• _Aim of the exercise_: Duplicate the lines from the one containing "Where should I click to: Toggle" through the end of the records.

• _Element and text position data_:
'''
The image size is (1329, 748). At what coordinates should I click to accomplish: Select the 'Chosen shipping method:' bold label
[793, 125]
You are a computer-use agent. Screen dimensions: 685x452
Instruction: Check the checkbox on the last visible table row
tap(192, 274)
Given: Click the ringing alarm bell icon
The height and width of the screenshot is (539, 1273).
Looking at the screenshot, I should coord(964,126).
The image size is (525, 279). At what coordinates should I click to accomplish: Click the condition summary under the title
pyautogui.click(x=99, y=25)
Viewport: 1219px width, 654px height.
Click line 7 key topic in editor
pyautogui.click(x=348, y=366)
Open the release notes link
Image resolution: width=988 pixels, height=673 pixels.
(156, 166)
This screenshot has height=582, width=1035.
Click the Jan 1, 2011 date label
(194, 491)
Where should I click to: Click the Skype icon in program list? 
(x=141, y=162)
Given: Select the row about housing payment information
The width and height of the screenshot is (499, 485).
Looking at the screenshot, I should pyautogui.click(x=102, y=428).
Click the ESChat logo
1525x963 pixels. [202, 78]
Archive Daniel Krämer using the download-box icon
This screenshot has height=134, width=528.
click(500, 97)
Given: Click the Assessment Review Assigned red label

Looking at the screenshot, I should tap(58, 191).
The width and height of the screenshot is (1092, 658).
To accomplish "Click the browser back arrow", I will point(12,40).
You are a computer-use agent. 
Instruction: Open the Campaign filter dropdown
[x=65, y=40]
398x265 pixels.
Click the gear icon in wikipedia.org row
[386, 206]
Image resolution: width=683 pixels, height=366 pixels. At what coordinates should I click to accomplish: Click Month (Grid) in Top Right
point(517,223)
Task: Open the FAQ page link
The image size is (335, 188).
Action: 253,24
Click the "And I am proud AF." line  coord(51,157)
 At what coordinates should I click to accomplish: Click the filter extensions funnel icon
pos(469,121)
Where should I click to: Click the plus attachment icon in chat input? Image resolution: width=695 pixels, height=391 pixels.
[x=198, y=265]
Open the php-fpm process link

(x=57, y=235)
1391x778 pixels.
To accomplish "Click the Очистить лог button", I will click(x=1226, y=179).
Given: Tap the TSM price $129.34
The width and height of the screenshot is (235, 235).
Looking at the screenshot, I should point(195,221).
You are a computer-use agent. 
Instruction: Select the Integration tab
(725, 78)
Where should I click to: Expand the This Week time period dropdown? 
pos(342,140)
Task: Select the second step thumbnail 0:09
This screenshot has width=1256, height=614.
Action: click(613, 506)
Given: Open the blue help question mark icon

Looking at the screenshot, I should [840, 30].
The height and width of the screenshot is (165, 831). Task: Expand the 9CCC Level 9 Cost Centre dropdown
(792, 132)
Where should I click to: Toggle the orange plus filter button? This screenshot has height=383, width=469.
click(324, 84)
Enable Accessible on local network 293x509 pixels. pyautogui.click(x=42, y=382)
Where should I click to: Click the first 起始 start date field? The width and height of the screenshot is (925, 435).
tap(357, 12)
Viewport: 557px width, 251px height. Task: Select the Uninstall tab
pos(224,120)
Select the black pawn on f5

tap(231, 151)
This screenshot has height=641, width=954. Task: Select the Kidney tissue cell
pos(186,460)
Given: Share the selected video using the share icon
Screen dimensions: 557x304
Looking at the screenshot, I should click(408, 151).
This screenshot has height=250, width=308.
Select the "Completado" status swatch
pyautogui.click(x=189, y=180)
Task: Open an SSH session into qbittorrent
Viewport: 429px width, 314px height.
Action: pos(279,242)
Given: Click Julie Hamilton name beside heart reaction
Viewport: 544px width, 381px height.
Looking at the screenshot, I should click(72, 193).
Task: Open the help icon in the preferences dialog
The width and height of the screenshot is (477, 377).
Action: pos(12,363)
'''
• _Full response_:
Where should I click to: Toggle the orange plus filter button? This screenshot has height=383, width=469.
click(324, 84)
Enable Accessible on local network 293x509 pixels. pyautogui.click(x=42, y=382)
Where should I click to: Click the first 起始 start date field? The width and height of the screenshot is (925, 435).
tap(357, 12)
Viewport: 557px width, 251px height. Task: Select the Uninstall tab
pos(224,120)
Select the black pawn on f5

tap(231, 151)
This screenshot has height=641, width=954. Task: Select the Kidney tissue cell
pos(186,460)
Given: Share the selected video using the share icon
Screen dimensions: 557x304
Looking at the screenshot, I should click(408, 151).
This screenshot has height=250, width=308.
Select the "Completado" status swatch
pyautogui.click(x=189, y=180)
Task: Open an SSH session into qbittorrent
Viewport: 429px width, 314px height.
Action: pos(279,242)
Given: Click Julie Hamilton name beside heart reaction
Viewport: 544px width, 381px height.
Looking at the screenshot, I should click(72, 193).
Task: Open the help icon in the preferences dialog
The width and height of the screenshot is (477, 377).
Action: pos(12,363)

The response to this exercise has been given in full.